The regulatory backdrop has otherwise shifted meaningfully in Paga's favour. Nigeria's central bank reversed its 2021 ban on banks providing services to crypto companies in 2023, and as of March 31, 2026, both Paga and Flutterwave were admitted to the CBN's Virtual Asset Service Provider supervisory pilot programme. Paga's move also fits a broader pattern among African fintech incumbents. Flutterwave, Africa's largest payments firm by valuation at $3.1 billion, selected Polygon as its blockchain layer for cross-border stablecoin payments in October 2025 and launched stablecoin wallets for merchants in January 2026, targeting more than 30 African countries. Nigeria ranks sixth globally in crypto adoption according to Chainalysis data cited by Ripple Insights, and Sub-Saharan Africa received more than $205 billion in on-chain value in the 12 months to June 2025, a 52% increase year-on-year.

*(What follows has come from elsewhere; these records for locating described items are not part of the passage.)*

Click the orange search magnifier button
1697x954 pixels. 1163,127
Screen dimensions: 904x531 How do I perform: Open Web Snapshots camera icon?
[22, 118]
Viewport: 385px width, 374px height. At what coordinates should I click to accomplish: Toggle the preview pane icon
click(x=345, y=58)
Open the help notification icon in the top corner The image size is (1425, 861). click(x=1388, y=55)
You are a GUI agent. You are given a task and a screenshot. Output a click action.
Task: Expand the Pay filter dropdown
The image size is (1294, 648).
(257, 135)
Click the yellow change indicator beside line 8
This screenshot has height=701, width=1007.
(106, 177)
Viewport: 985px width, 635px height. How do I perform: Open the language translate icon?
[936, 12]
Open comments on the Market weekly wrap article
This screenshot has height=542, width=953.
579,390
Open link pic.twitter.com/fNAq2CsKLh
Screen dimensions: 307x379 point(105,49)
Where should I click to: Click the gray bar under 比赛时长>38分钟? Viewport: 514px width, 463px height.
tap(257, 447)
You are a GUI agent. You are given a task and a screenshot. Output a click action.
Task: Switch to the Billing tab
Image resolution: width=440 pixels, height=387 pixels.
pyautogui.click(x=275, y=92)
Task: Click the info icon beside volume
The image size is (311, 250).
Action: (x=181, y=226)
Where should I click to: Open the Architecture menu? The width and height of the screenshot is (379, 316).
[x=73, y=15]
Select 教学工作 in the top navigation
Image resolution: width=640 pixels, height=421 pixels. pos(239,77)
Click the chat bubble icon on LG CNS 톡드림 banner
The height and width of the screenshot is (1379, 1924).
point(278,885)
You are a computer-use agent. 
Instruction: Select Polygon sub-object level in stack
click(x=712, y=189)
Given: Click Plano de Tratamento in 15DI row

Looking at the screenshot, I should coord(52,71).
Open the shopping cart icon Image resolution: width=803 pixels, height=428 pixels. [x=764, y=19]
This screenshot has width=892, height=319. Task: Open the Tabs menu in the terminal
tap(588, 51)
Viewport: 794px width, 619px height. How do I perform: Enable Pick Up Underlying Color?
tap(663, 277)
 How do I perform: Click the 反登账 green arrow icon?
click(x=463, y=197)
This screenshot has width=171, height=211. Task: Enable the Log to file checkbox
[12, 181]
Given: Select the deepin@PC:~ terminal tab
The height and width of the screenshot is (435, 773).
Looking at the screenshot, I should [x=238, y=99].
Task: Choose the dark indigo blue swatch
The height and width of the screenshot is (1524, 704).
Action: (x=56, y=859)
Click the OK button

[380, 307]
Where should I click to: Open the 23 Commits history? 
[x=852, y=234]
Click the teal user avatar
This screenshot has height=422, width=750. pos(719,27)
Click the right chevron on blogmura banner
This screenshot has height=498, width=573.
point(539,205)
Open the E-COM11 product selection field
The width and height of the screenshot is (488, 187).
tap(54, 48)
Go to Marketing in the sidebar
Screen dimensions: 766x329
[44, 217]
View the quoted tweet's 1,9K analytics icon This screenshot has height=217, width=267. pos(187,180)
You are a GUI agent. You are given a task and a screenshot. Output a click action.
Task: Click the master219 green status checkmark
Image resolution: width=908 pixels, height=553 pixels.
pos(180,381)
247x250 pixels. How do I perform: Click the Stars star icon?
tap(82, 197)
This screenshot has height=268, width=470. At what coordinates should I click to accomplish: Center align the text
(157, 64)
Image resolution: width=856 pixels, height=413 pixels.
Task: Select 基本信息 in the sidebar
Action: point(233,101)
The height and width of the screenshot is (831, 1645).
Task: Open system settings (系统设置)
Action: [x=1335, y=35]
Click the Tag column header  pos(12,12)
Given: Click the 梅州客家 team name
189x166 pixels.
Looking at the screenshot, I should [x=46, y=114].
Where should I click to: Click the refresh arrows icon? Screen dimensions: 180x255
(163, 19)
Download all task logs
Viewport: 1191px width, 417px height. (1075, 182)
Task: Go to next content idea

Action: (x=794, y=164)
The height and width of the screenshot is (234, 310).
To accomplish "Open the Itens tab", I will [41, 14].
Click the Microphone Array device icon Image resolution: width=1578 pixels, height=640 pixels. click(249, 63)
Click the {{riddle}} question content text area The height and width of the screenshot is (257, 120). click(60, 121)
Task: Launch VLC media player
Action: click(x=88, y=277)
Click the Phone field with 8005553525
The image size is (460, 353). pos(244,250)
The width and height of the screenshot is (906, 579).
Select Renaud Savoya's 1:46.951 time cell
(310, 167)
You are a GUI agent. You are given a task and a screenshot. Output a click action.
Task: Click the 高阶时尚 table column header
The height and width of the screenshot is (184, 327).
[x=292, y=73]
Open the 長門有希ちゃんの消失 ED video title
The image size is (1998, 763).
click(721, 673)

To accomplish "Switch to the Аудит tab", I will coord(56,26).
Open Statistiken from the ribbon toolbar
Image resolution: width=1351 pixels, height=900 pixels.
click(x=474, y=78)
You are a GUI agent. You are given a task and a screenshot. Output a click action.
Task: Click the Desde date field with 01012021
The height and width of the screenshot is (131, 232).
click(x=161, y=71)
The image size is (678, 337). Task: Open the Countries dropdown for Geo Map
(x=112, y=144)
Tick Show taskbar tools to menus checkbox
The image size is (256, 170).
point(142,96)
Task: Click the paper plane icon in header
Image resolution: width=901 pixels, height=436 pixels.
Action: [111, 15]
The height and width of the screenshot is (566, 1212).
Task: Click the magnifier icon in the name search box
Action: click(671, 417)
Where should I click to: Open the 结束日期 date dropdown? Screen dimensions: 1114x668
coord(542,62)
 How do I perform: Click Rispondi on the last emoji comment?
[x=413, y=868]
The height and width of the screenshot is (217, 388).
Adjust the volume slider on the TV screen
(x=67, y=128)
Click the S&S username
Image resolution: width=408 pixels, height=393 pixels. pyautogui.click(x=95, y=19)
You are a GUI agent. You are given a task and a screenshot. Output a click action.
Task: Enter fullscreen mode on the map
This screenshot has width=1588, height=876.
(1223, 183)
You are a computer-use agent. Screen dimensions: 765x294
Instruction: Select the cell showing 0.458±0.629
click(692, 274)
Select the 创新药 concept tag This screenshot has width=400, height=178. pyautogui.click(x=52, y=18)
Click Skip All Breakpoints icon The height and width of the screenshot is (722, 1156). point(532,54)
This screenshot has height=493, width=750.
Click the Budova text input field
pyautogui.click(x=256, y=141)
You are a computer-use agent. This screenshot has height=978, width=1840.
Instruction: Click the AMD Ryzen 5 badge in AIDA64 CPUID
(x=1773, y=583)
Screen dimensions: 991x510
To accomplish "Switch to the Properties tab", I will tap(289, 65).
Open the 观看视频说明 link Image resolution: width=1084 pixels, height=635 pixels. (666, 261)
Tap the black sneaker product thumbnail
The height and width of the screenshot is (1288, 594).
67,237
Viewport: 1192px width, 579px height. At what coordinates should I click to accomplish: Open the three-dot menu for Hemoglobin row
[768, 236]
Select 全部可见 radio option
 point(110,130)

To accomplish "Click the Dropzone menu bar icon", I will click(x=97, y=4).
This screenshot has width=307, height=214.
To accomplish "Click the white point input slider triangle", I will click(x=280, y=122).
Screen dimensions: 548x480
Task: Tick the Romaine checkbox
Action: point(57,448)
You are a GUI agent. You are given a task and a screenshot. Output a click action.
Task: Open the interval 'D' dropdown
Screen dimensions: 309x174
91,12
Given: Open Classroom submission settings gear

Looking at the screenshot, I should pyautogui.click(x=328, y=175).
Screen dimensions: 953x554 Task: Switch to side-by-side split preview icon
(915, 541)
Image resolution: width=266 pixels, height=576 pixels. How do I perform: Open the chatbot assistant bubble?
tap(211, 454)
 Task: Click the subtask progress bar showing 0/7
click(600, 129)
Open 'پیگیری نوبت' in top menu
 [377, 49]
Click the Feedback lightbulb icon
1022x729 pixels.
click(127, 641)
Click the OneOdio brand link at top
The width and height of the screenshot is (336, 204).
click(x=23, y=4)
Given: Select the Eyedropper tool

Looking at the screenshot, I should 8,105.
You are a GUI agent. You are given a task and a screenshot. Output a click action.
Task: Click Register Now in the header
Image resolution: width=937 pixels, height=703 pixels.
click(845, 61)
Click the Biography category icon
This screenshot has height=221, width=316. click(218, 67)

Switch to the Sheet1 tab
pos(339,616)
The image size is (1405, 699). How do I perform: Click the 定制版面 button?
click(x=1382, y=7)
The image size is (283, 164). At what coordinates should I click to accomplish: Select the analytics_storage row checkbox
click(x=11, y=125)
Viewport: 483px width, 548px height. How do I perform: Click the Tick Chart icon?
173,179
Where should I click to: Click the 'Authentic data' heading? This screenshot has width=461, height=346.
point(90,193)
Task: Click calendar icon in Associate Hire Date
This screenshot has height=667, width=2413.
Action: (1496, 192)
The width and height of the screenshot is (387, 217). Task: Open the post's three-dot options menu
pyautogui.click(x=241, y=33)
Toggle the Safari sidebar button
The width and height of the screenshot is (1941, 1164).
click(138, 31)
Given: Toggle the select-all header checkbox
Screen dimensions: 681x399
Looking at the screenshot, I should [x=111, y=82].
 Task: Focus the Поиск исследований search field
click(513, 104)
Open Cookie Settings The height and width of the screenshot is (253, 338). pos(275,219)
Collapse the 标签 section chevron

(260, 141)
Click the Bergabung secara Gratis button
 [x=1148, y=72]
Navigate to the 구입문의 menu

Whether Paga can convert its agent network reach into meaningful stablecoin and RWA adoption will determine how significant this partnership becomes. The markets most likely watching closely are Ghana, Kenya, and Ethiopia, where regulators and fintech operators will draw early lessons from how the CBN pilot programme handles both Paga and Flutterwave before accelerating their own integrations.